El grave accidente ferroviario ocurrido en la tarde de este domingo a la altura de la localidad española de Adamuz, en la provincia meridional de Córdoba, dejó como saldo, hasta el momento, 39 personas fallecidas, entre ellas el maquinista de uno de los trenes implicados, y un centenar de heridos de distinta consideración.
El violento siniestro se produjo a las 19.45 (hora local) cuando los últimos dos vagones del tren de alta velocidad Iryo 6189, con origen en Málaga y destino Madrid, descarrilaron en los desvíos de entrada de la vía 1 de Adamuz e invadieron la mano contraria por la que justo pasaba otro convoy, una formación Alvia que había partido de Puerta de Atocha y se dirigía a Huelva, que también descarriló.
Un periodista de la radiotelevisión pública española RTVE, que viajaba en el tren procedente de Málaga, relató lo sucedido. “Hubo un momento en que se sintió una especie de terremoto y era que habíamos descarrilado”, explicó. “A los diez minutos de salir, [el tren] empezó a temblar muchísimo y descarrilló desde el coche seis para atrás”, añadió.

Mientras peritos y dotaciones de bomberos continuaban este lunes las tareas en la localidad española de Adamuz, en Córdoba, para determinar si hay víctimas fatales entre los restos de los vagones de los dos trenes que colisionaron, el presidente de la empresa pública de transporte Renfe afirmó que los dos primeros coches de una de las formaciones se encuentran “absolutamente desintegrados”, lo que dificultaba el acceso a eventuales cuerpos atrapados entre los hierros.

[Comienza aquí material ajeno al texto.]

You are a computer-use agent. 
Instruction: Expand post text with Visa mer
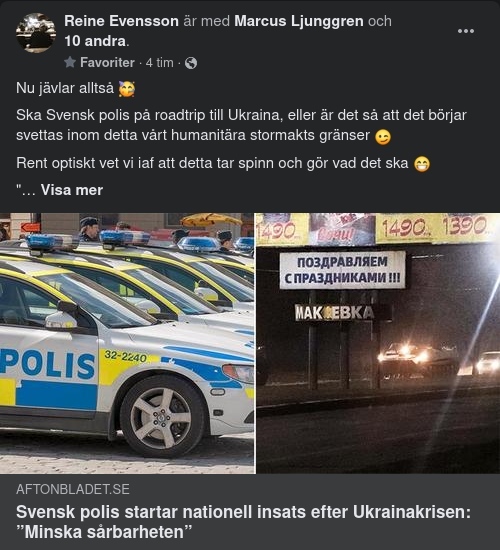(x=72, y=190)
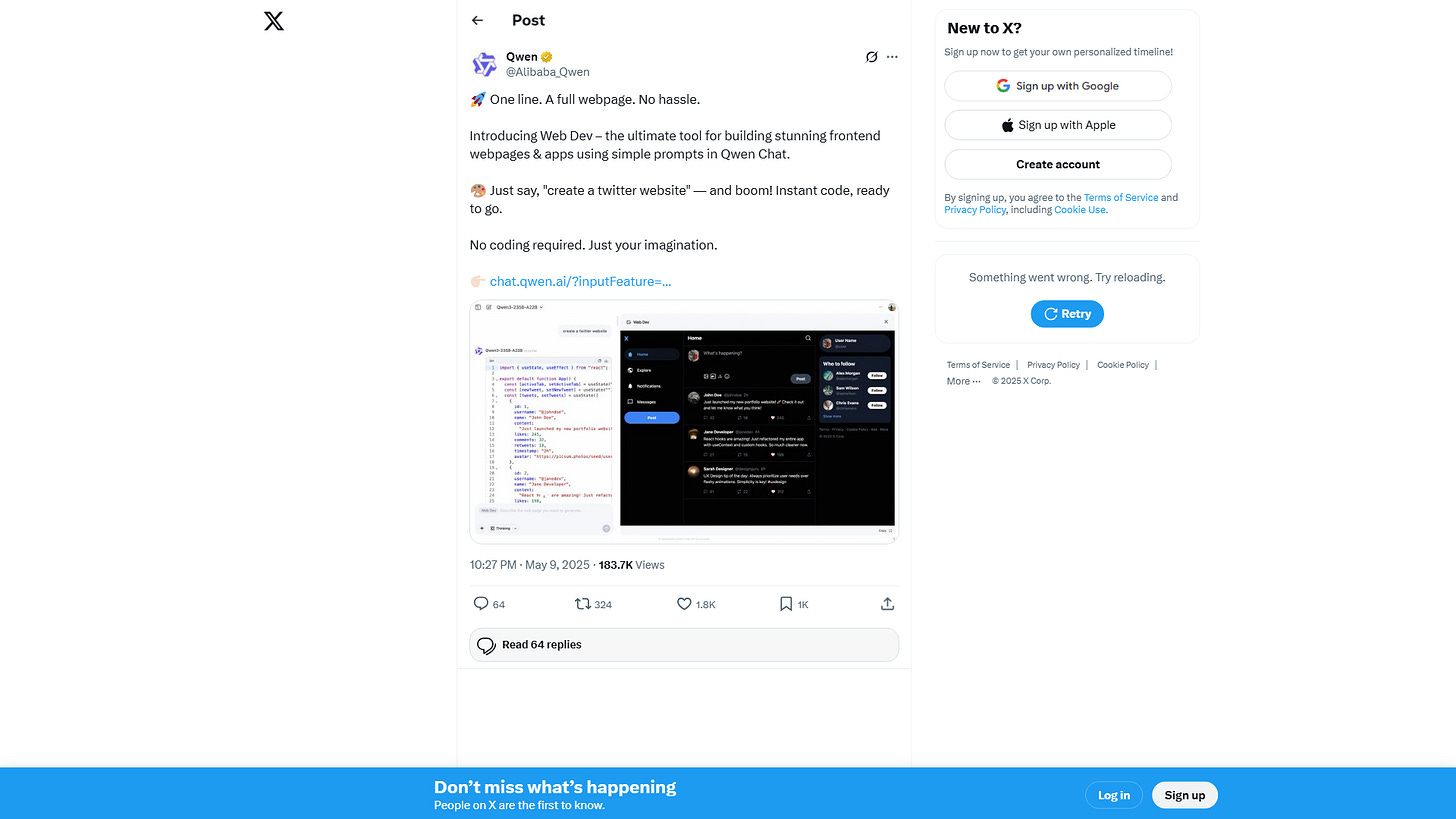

En declaraciones a la emisora española Cadena Ser, Álvaro Fernández Heredia, titular de Renfe —operadora de uno de los trenes involucrados—, coincidió con el ministro de Transportes y Movilidad Sostenible, Óscar Puente, en que el accidente se produjo en “circunstancias extrañas”. “No era un problema de exceso de velocidad y era una recta, no una curva. Sacar conclusiones no va a ser algo inmediato”, destacó.